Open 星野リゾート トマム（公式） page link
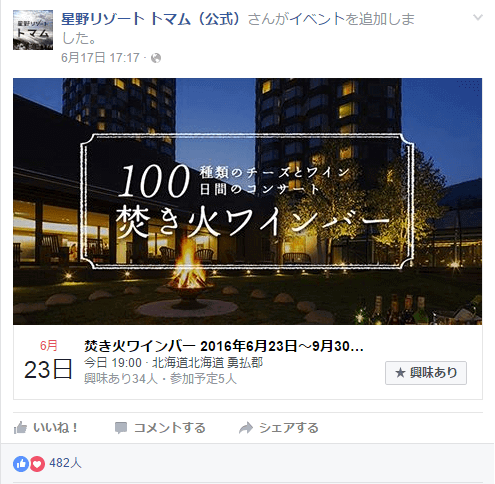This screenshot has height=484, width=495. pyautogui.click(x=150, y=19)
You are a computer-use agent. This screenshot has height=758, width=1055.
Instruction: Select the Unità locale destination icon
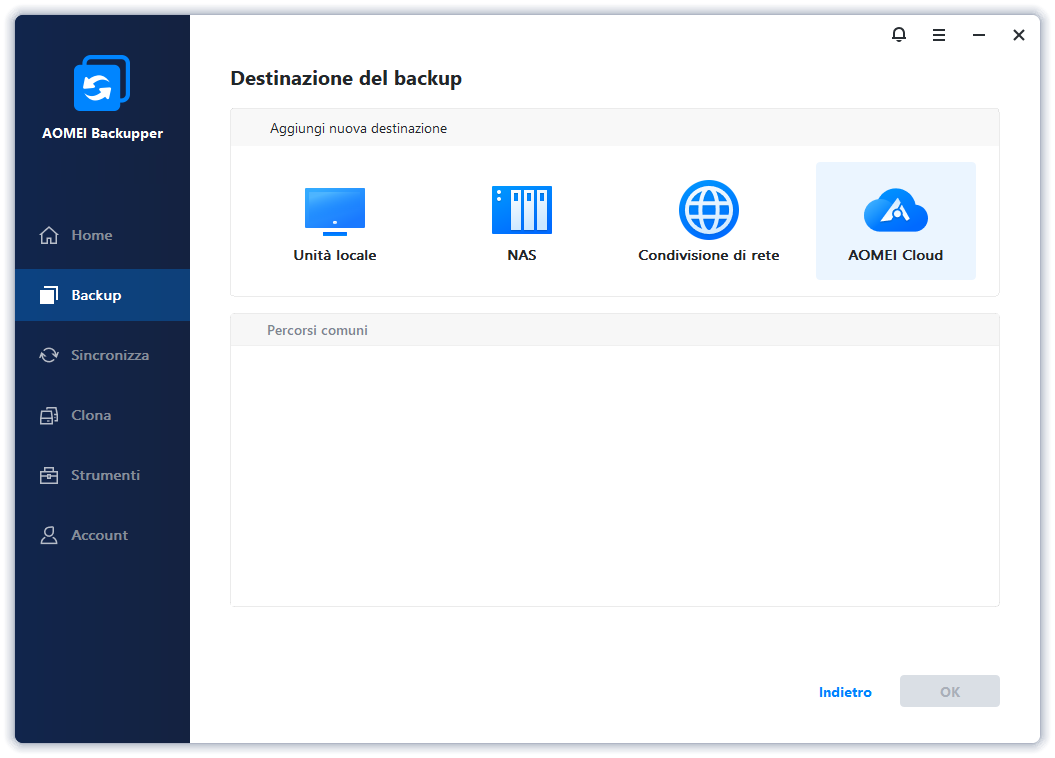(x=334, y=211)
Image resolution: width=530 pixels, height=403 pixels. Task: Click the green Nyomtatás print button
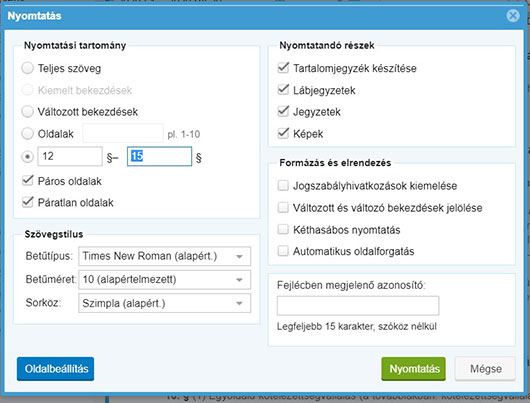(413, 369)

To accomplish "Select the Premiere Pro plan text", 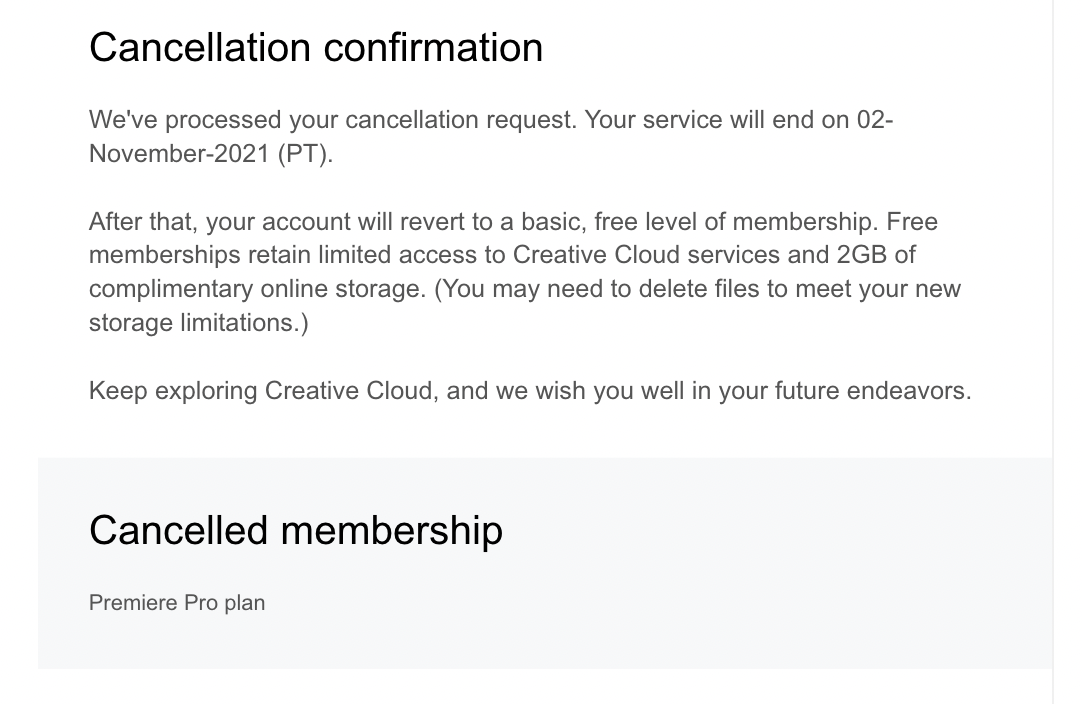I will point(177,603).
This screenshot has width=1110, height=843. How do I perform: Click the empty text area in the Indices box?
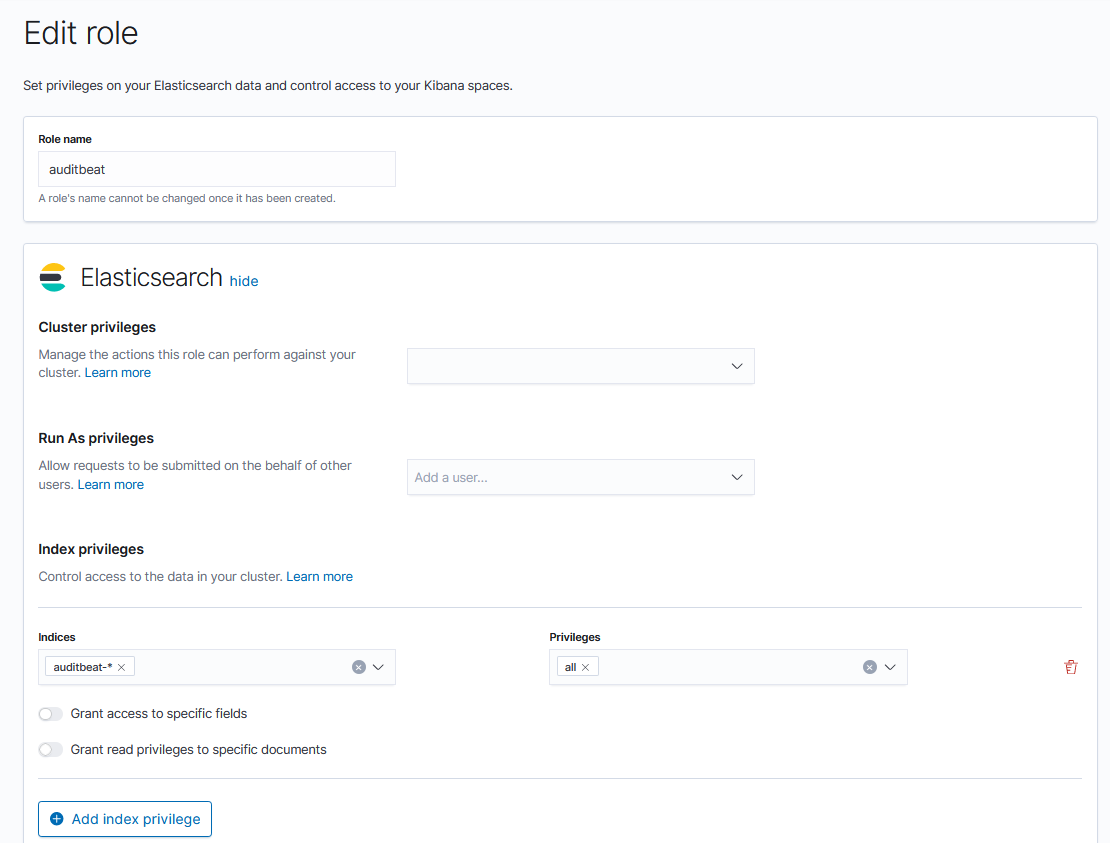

• • •

Format the listing as a Markdown table with the columns Row and Line, starting at its first line and ending at the line that contains "(x=334, y=211)", numbering each row and skipping blank lines. Leave the pictures out of the table.

## Expected answer
| Row | Line |
|---|---|
| 1 | Open 星野リゾート トマム（公式） page link |
| 2 | This screenshot has height=484, width=495. pyautogui.click(x=150, y=19) |
| 3 | You are a computer-use agent. This screenshot has height=758, width=1055. |
| 4 | Instruction: Select the Unità locale destination icon |
| 5 | (x=334, y=211) |